Understanding Your Avoidantly Attached Partner

People have varying communication and attachment styles that may show up in their close relationships, and one that can involve some nuance and challenge in communicating with is those who are “avoidant” in nature. The avoidant attachment style can be a struggle to deal with for some, but if you understand the possible underlying reasons for it and some basic strategies for how to communicate with someone who has this style, it’s easy enough to find workable setups. 

At Sunrise Solutions, we’re proud to offer quality marriage and couple’s counseling to people around Sandy and Draper, plus several other forms of counseling as well. Here are some basics on how avoidantly attached people may behave or communicate within a relationship, plus some healthy ways of communicating with them on a regular basis.

How Avoidantly Attached People May Communicate

For many people who have this communication style, letting their “guard down” in a relationship can be difficult. As a result, they may do things like cancel plans often or keep conversations at surface level without going into deeper topics. They might also be more emotionally withdrawn or shy away from making commitments to their partner.

And within particularly stressful situations, they may exhibit some common behaviors:

  • Getting defensive: A person may become defensive in order to protect themselves from potential hurt or rejection.
  • Shutting down: This is a sign of avoidance and withdrawing from the situation.
  • Attempting to control the conversation: Many people with an avoidant attachment style feel more comfortable if they’re in control, so they may attempt to control conversations by changing topics or steering the talk away from their emotions.

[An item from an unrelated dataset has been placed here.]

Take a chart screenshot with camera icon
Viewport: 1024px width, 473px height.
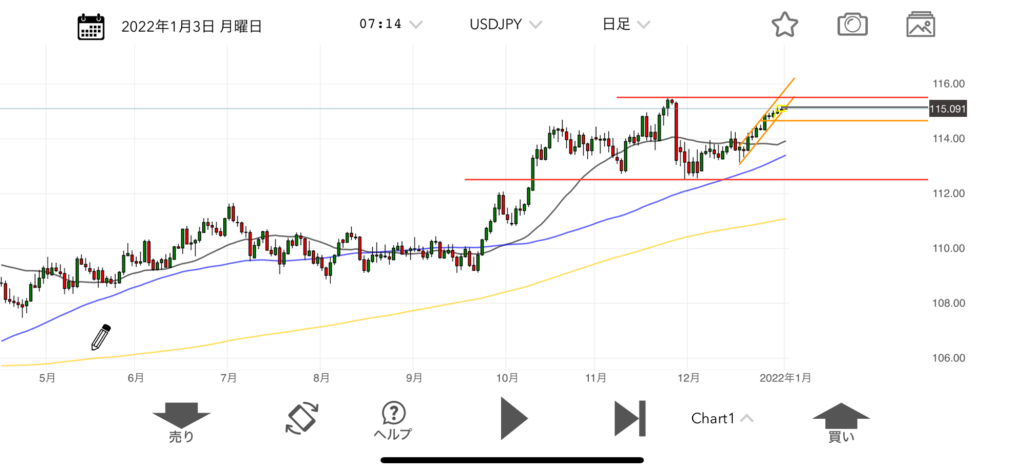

Just because it may be tougher to communicate with someone who is avoidantly attached doesn’t mean it’s impossible. In fact, if you take the time to understand them and their attachment style, you can create a healthy relationship with open communication. This is what our next several sections will look into.

Don’t Rely on Guilt

Because an avoidant person may feel uncomfortable with too much closeness, it’s important to not rely on things like guilt or manipulation in order to get them to talk about their feelings. This can make the situation worse and cause further emotional distance between you two.

Instead, focus on small steps that can help improve communication gradually but surely. For instance, taking short walks together or having regular meals can be good ways to start building up trust.

Help Them Feel Safe

Another key way to create a better connection with someone who’s avoidantly attached is to help them feel safe. This may involve setting up various physical and emotional boundaries that you both can agree on, like agreeing not to bring up certain topics or giving each other space when needed.

When talking about tough issues, focus on staying calm and using clear language so that your partner can understand where you’re coming from. Additionally, avoid rushing them into decisions and give them time to process their thoughts so that they don’t feel overwhelmed.

Be Soft in Communication

Wherever possible, and particularly during any kind of conflict or disagreement, remember to remain soft and understanding with your communication style. Avoidant people may react negatively or withdraw if they feel like they’re being attacked, so always be sure to keep a gentle tone and use phrases that focus on solutions instead of the problem at hand.

Give Them The Benefit of the Doubt

It may sometimes sound like your avoidant partner is directly insulting you when they say certain things. But instead of getting mad or offended, try to give them the benefit of the doubt and keep in mind that they may just be scared of deepening their relationship with you.

With the right mix of empathy, understanding, and patience, you can help your avoidant partner feel safe enough to open up more and create a stronger bond with you. Just remember that it will take time, and that’s perfectly okay.

Patience

Finally, just like in many other kinds of relationships, patience is key when it comes to an avoidant attachment style. Your partner may not always be able to open up right away, so being patient and understanding their needs can go a long way in helping them feel more comfortable with sharing their thoughts and feelings with you.

Keep in mind that this process will take time, and that it’s okay to give yourself and your partner space when needed. Over time, the relationship should become more balanced and healthy as you both get better at communicating with each other.

Understanding an avoidant attachment style is essential in order to create a strong relationship with someone who has this type of communication style. While it may be tough at first, remember to focus on small steps and give yourself and your partner time to adjust. With a bit of empathy and patience, you can both create a strong bond with each other that is based on respect and understanding.